**THE DATA**
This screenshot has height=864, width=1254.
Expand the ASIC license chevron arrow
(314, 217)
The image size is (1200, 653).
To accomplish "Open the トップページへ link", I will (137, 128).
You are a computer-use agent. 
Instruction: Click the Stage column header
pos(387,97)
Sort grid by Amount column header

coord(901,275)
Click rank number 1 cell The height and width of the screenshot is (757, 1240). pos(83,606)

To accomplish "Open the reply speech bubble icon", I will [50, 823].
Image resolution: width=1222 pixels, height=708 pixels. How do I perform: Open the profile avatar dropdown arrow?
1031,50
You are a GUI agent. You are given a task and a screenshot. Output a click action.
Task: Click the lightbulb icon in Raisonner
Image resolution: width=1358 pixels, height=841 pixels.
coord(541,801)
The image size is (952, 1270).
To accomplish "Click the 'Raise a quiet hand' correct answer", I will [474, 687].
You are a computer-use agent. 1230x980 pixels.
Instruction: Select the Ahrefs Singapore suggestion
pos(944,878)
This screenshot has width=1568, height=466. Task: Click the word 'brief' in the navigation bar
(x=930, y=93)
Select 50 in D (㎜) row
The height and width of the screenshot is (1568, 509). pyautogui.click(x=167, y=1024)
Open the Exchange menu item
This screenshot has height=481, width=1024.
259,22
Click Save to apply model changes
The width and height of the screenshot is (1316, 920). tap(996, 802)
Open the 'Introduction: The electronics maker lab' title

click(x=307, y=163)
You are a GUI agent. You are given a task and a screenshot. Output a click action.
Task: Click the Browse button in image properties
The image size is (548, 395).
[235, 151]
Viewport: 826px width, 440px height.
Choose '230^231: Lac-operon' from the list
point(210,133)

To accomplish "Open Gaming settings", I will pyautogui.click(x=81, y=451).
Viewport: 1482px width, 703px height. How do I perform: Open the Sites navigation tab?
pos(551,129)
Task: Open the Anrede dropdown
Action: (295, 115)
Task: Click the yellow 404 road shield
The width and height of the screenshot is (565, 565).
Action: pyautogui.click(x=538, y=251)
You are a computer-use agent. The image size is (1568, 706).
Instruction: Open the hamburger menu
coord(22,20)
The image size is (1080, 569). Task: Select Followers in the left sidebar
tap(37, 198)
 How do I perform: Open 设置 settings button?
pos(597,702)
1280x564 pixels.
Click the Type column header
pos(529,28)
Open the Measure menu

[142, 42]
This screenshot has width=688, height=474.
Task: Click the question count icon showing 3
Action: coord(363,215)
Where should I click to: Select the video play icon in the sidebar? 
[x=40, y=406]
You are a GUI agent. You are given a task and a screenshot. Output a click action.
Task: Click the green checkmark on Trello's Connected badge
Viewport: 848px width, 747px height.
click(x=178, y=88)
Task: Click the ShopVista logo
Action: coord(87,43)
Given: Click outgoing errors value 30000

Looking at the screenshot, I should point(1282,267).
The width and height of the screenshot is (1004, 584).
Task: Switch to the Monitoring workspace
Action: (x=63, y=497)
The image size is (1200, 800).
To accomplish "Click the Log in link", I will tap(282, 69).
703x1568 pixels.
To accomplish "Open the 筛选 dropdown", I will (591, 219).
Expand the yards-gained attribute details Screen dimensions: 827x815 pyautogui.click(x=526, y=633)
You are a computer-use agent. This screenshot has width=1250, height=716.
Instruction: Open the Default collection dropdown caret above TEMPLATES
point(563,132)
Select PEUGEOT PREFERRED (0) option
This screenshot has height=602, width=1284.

**WORK TO BE COMPLETED**
Every line in the data that includes the word "will" should be counted, and only the resulting number given.

**ANSWER SPACE**
6